With Huffman coding we can directly code a binary symbol stream $S = \{s_1, s_2\}$ where $s_1 = 0, s_2 = 1$.

But with encoding we can produce a code for $S^n$ where $n$ is arbitrary, e.g. $S^3 = \{s_1s_1s_1, s_1s_1s_2, s_1s_2s_1, s_1s_2s_2, s_2s_1s_1, s_2s_1s_2, s_2s_2s_1, s_2s_2s_2 \}$

So let us assume (e.g. we are transmitting a very dark image via our fax machine) that the probability of $s_1 = \frac{2}{3}$ and for $s_2 = \frac{1}{3}$

Then we have the following probability distributions:

$S$:  $\frac{8}{27} , \frac{4}{27} , \frac{4}{27} , \frac{2}{27} , \frac{4}{27} , \frac{2}{27} , \frac{2}{27} , \frac{1}{27}$

$S^{\prime}$: $\frac{8}{27},$ $\frac{4}{27} ,$ $\frac{2}{27} , \frac{4}{27} , \frac{2}{27} , \frac{2}{27} , \frac{3}{27}$

$S^{\prime\prime}$: $\frac{8}{27},$ $\frac{4}{27},$ $\frac{2}{27},\frac{4}{27},\frac{3}{27},\frac{4}{27}$

$S^{\prime\prime\prime}$: $\frac{8}{27},\frac{4}{27},\frac{4}{27},\frac{4}{27},\frac{5}{27}$

$S^{\prime\prime\prime\prime}$: $\frac{8}{27},\frac{4}{27},\frac{5}{27},\frac{8}{27}$

$S^{\prime\prime\prime\prime\prime}$: $\frac{8}{27},\frac{8}{27},\frac{9}{27}$

$S^{\prime\prime\prime\prime\prime\prime}$: $\frac{9}{27},\frac{16}{27}$

$S^{\prime\prime\prime\prime\prime\prime\prime}$: $1$

We can now compute the average word length in the Huffman code – by simply adding the probabilities of the newly created ‘joint’ symbols:

$= \frac{3}{27} + \frac{4}{27} + \frac{5}{27} + \frac{8}{27} + \frac{9}{27} + \frac{16}{27} + 1 = \frac{72}{27}$

Which obviously looks like the opposite of compression! But, of course we are encoding three symbols, so the actual word length per symbol becomes $\frac{72}{81} = 0.88888888888....$, in other words somewhat less than 1.

## A blast from the past: Huffman coding

Britain used to lead the world in the deployment of a cutting edge technology: the fax machine.

Back when I graduated from university in the last 1980s fax machines were the technology every business had to have and Britain had more of them per head of population than anywhere else.

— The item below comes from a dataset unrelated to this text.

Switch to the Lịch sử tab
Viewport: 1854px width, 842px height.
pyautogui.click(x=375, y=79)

Today I work in an office where we have decided having one is no longer necessary.

Why all this? Well, one thing I remember from the era of the fax machine is the frequent reference to “Huffman coding“. Indeed, back in the days when free software graphics libraries were in short supply, I investigated whether I could convert faxes into over graphics formats and kept coming across the term.

Now, thanks to Information and Coding Theory, I can fully appreciate the beauty of David A. Huffman‘s coding scheme.

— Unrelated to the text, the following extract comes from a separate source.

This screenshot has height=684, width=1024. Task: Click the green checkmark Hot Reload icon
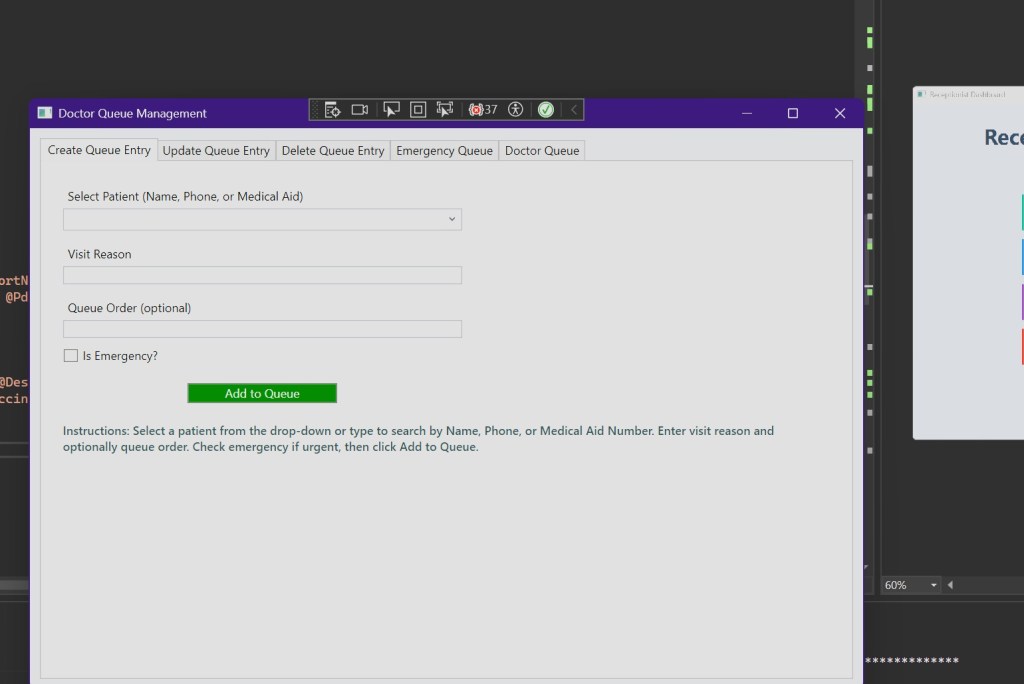(x=546, y=110)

Here’s my attempt to explain it…

We have a symbol sequence $S = s_1, s_2, ... ,s_{n - 1}, s_n$, these have a probability of occurring of $p_1, p_2, ... , p_n$, where $\sum\limits_{i = 1}^n p_i = 1$. We rearrange the symbols so that $p_1 > p_2 > ... p_n$

Now take the tow least probable symbols (or if there are more than two, any two of the least probable symbols) and connote them with one of the symbols picked to produce a new symbol sequence $S^\prime$ with $(n - 1)$ members e.g. : $S^\prime = s_1, s_2, ... s_{n - 1}$ with probabilities $p_1, p_2, ... (p_{n - 1} + p_n)$.

This process can then be repeated until we have simply one symbol with probability 1.

To encode this we can now ‘go backwards’ to produce an optimal code.

We start by assigning the empty symbol $\varepsilon$, then passing back up the tree, expanding the combined symbols and adding a ‘1’ to the ‘left’ hand symbol and a ‘0’ to the right (or vice versa): $\varepsilon$ 1  = 1, $\varepsilon$ 0 = 0.

Here’s a worked example: we have the (binary) symbols $S$: 0, 1, 10, 11, which have the probabilities of 0.5, 0.25, 0.125 and 0.125.

So $S^\prime$ = 0, 1, 10 with probabilities 0.5, 0.25, 0.25, $S^{\prime\prime}$ = 0, 1 with probabilities 0.5, 0.5 and $S^{\prime\prime\prime}$ = 0 with probability 1.

Now, to encode: $C^{\prime\prime\prime}: 0 = \varepsilon$

$C^{\prime\prime}$, 0 = 1, 1 = 0

$C^\prime$ 0 = 1, 1 = 01, 10 = 00

$C$ 0 = 1, 1 = 01, 10 = 001, 11 = 000

This code has an average length of $\frac{1}{2} + \frac{2}{4} + \frac{3}{8} + \frac{3}{8} = \frac{7}{4}$

(In fact pure Huffman coding is not generally used – as other forms e.g. adaptive Huffman, offer better performance, though the underlying principles are the same.)